Secure code review: A practical approach
This article is about different code review techniques and their application in the real world
What you will learn
What is secure code review and how to deal with them in real-life scenarios
What you should know
Basic security concepts
Secure code review
Secure Code Review is a process which identifies the insecure piece of code which may cause a potential vulnerability in a later stage of the software development process, ultimately leading to an insecure application. When a vulnerability is detected in earlier stages of SDLC, it has less impact than the later stages of SDLC – when the insecure code moves to the production environment. In the SDLC (Software Development Life Cycle) process [Figure-1], the secure code review process comes under the Development Phase, which means that when the application is being coded by the developers, they can do self-code review or a security analyst can perform the code review, or both. The developers may use automated tools which can be integrated with their IDE (Eclipse, MS VS, etc…) and can do coding and code review simultaneously. After that, they can take the help of a security expert to identify more flaws in the code, as the security experts have a more intrinsic view of security issues which might be missed by the developers.

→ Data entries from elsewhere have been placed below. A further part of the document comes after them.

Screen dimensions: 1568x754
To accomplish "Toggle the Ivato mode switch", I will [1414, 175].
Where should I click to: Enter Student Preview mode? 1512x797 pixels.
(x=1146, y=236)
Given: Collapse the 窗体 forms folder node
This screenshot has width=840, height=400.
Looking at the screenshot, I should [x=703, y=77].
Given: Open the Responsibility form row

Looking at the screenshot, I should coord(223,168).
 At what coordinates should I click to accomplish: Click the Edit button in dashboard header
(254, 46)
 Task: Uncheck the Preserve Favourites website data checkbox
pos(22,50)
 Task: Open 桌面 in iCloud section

Different studies and surveys shows that approximately 75% of attacks happen due to an insecure application, inside which includes insecure code. This way, it becomes a very essential part of SDLC which should be performed rigorously. Developers mostly tend to focus on the functionality of the application and ignore the secure coding approach. But nowadays they have become more conscious about code review due to the increasing incidents of hacking and server attacks.
Techniques to secure code review
Generally, we can divide the secure code review process into two different techniques:
- Automated tool based/ Black Box: In this approach, the secure code review is done using different open source/commercial tools. Mostly developers use them while they are coding, but a security analyst may also take help of them. Tools are very useful while doing code review when we implement the secure SDLC process in the organization and provide the tool to developers themselves to do a “self-code” review while they are coding. Also, the tools are useful in analyzing large codebase (millions of lines). They can quickly identify potential insecure pieces of code in the codebase, which may be analyzed by the developer or a security analyst.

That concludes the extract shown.